However, an angry or confused teen who feels misunderstood, unseen, unlovable and does not trust their parents, will look for ways to express their pain through extreme risk taking or unsafe actions.

Practically speaking, the more communication and discussion we have with our teens about their choices and actions, the less likely they will feel the need to rebel so extremely and the more likely they will seek out our advice and help. Rigid boundaries can be dangerous.  Too much tension in the spring will cause it to break. Does it have to be wound so tightly? As parents we can choose to relax the tension in that spring. We need to be flexible with teens and young adults. In fact, the spring needs constant tweaking every few months or so. Ultimately, we want our children to develop the capacity to take ‘moderate’ risks or have a few ‘teen moments’ as opposed to acting out extreme ‘at risk’ behaviour. Our job is to be there to guide them in how to navigate the stormy waters of this life stage and sometimes that may mean taking a more liberal view of things.

# [WHAT YOU WILL DO]
[1] Answer these questions from the passage on parenting teens.
(a) What will an angry or confused teen who does not trust their parents look for?
(b) What will too much tension in the spring cause?
(c) How often does the spring need constant tweaking?
[2] Reproduce the part of the passage on parenting teens between "However, an angry" and "or unsafe actions.", inclusive.
The records aren't needed for any of this work.

# [SOURCE MATERIAL]
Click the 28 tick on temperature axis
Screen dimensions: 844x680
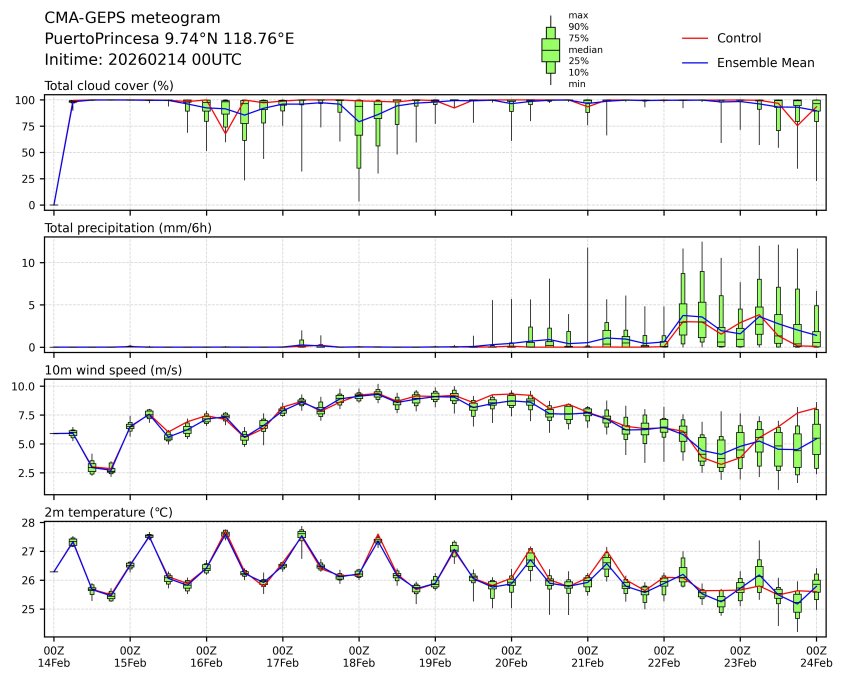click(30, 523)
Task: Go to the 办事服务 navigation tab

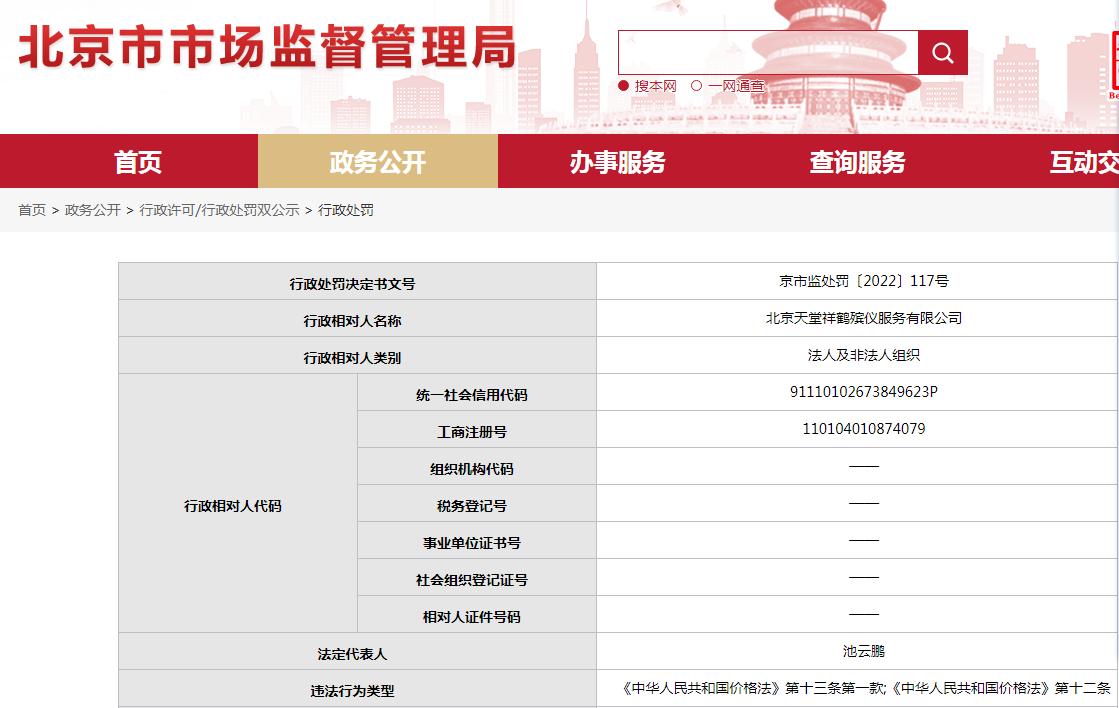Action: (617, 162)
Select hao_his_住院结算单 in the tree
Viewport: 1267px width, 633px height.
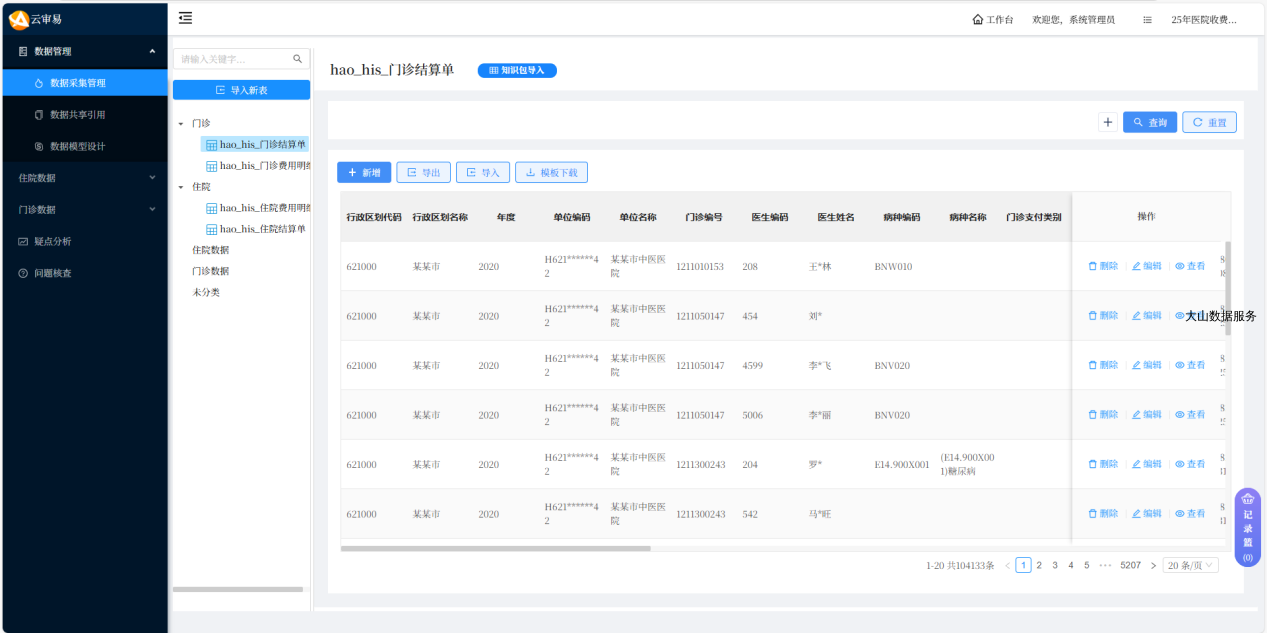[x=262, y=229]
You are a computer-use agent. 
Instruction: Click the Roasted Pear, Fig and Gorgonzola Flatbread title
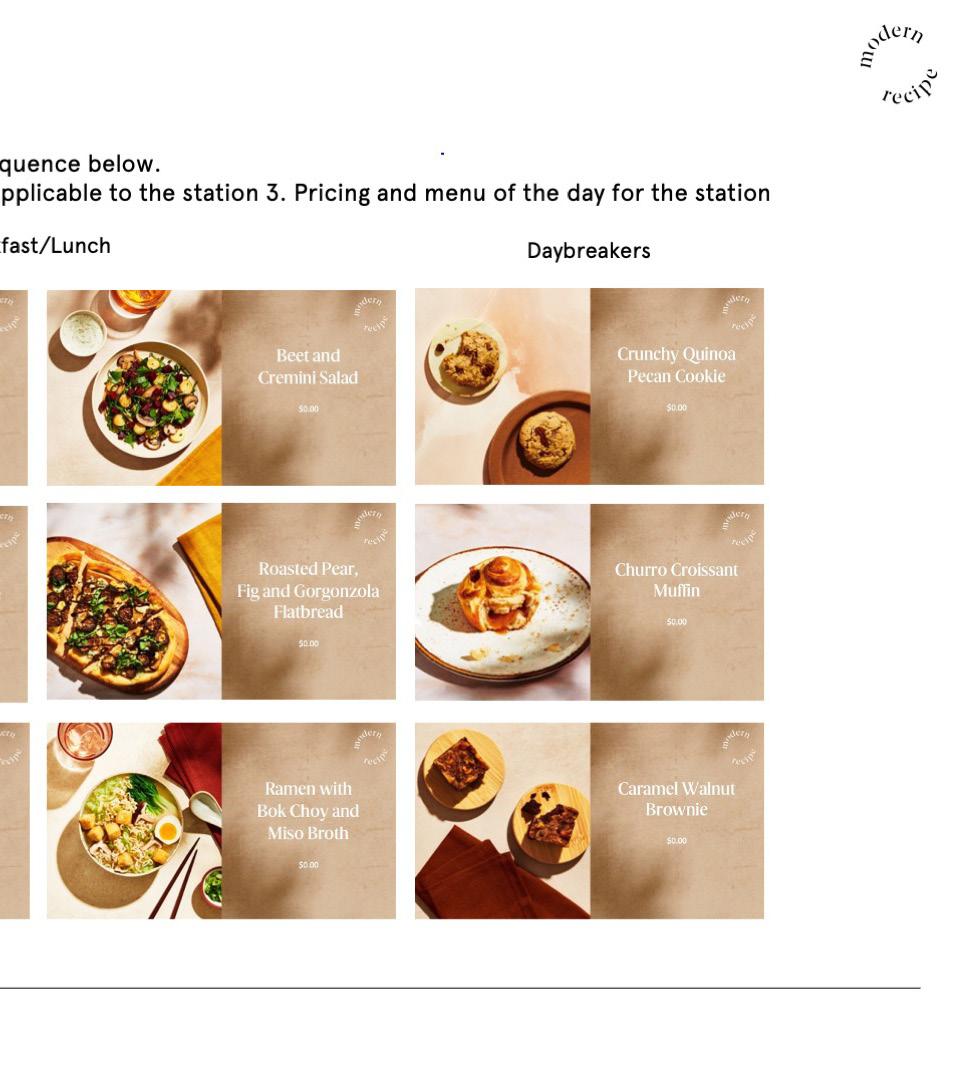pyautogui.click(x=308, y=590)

# [WRITTEN ANSWERS]
[1]
(a) Ways to express their pain through extreme risk taking or unsafe actions.
(b) It will cause the spring to break.
(c) Every few months or so.

[2]
However, an angry or confused teen who feels misunderstood, unseen, unlovable and does not trust their parents, will look for ways to express their pain through extreme risk taking or unsafe actions.